Landsberg is a Times staff writer.

A costly, 20-month saga of futility and frustration came to a formal close Wednesday when the Los Angeles Unified School District announced that it had settled a dispute with the contractor that installed its payroll system, which overpaid and underpaid tens of thousands of teachers and other employees by tens of millions of dollars.

The district said the company it had hired, Deloitte Consulting, agreed to pay $8.25 million and forgive $7 million to $10 million in unpaid invoices, for a total settlement that was roughly half the amount the district said it spent to fix the rogue system. In addition to those costs, the district sustained many millions of dollars in other losses related to the payroll problems.

The meltdown inconvenienced and infuriated L.A. Unified employees, bogged down new Supt. David L. Brewer and -- fairly or not -- contributed to the district’s reputation for managerial blundering.


“This brings closure to an unfortunate chapter in our history,” said the district’s chief operating officer, David Holmquist, who said L.A. Unified now has “a world-class payroll system in place” and has reduced its paycheck problems to a minimum. Holmquist and the district’s chief counsel, Roberta Fesler, praised the settlement as the best possible under the circumstances.

Others criticized it, however. A.J. Duffy, president of United Teachers Los Angeles, called it “outrageous,” and said the district should have gotten at least $20 million to $30 million from Deloitte, a subsidiary of Deloitte & Touche USA.
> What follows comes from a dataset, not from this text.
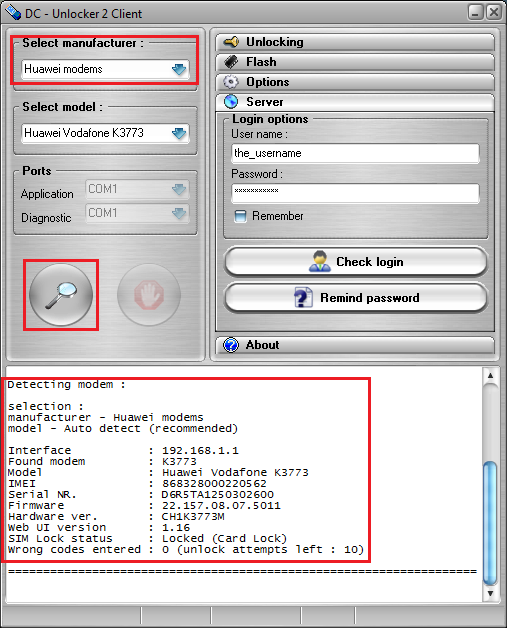Click the magnifying glass detect modem button
This screenshot has width=507, height=628.
tap(61, 295)
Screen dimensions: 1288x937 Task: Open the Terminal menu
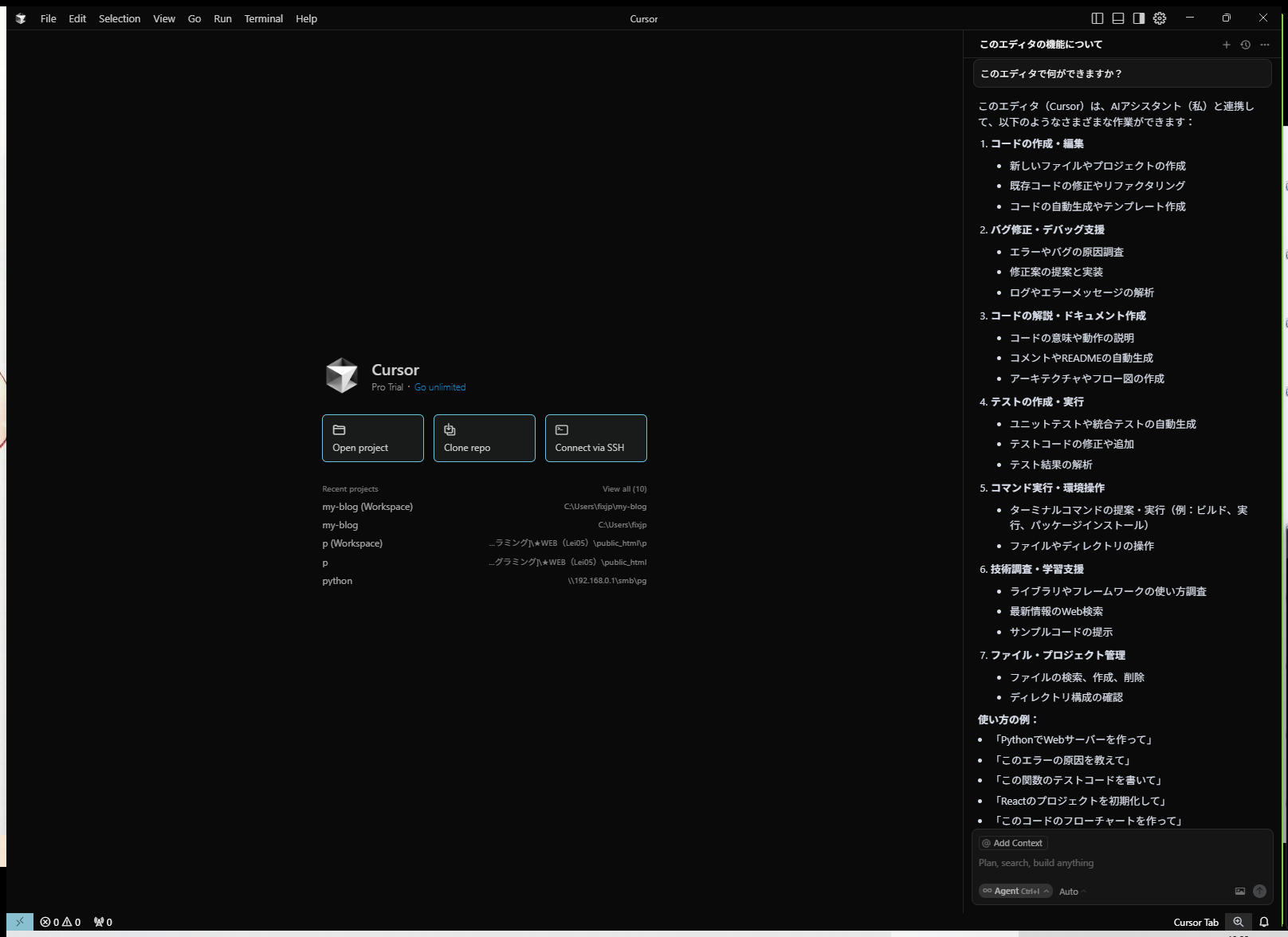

“This is what we’ve come to expect from Supt. Brewer,” Duffy said, “shortchanging members and employees and having no sense of responsibility for the harm that Deloitte . . . has done to his employees.”

David Tokofsky, a former school board member who voted for the initial contract with Deloitte but later was critical of the company, also said the firm had gotten off cheap. “I guess this is one major company the federal government doesn’t have to bail out, because the district just did,” he said.

Brewer, who was at his home in Virginia for Thanksgiving, did not return a call seeking a response to Duffy’s criticism.

But Fesler said that, under contract law, the district could not have sought damages for the suffering of its employees, and calculated that the most it could have gotten in a lawsuit would have been $30 million. Considering the substantial attorneys fees and other employee costs involved in such litigation, she said, the district figured it was better to reach a settlement.


By any method of accounting, however, the payroll imbroglio was costly to the district.

The payroll system, based on software designed by a German company, SAP, and tailored to the district’s needs by Deloitte, cost $95 million. It was a disaster from the moment it went online in January 2007, spitting out checks that were wildly inaccurate, including $53 million in overpayments to Los Angeles Unified employees. Although the employees were ordered to return the extra money, many had already spent it or simply balked. Holmquist said the district has yet to recover $19 million in overpayments.

The district, which issues 120,000 paychecks a month, eventually paid $37 million in repairs and delays, but did not get the system working to its satisfaction until January, a year after it was launched. Fesler said that she could not estimate how much the district spent on attorneys in its negotiations with Deloitte, but said the settlement did not require the consulting company to pay any of those costs.

Tokofsky, for one, rued the day the district signed the contract with Deloitte, which he said “gave us their C players instead of their A or B players to implement this.”

“They outbid IBM and its subcontractors,” he said, “and in the end, the district and Deloitte had to retain IBM subcontractors to complete the work.”

A Deloitte official did not return a call seeking comment.

Holmquist emphasized that the computer software the district installed was far more than a payroll system.

He said that it was an “enterprise resource planning system” designed to consolidate approximately 70 financial and data functions, including budgeting.


However, the system was rolled out in phases, and the district eventually suspended “Phase 3,” which would have consolidated procurement and accounts payable functions.

That phase also would have established an employee self-service computer system, in which district workers would have online access to their benefits and vacation information.

“We wanted to achieve stability . . . in the payroll piece before we even contemplated moving on with another piece,” Holmquist said. But he added that the difficult economy made it unlikely that the district would move ahead with the final phase of the new system any time soon.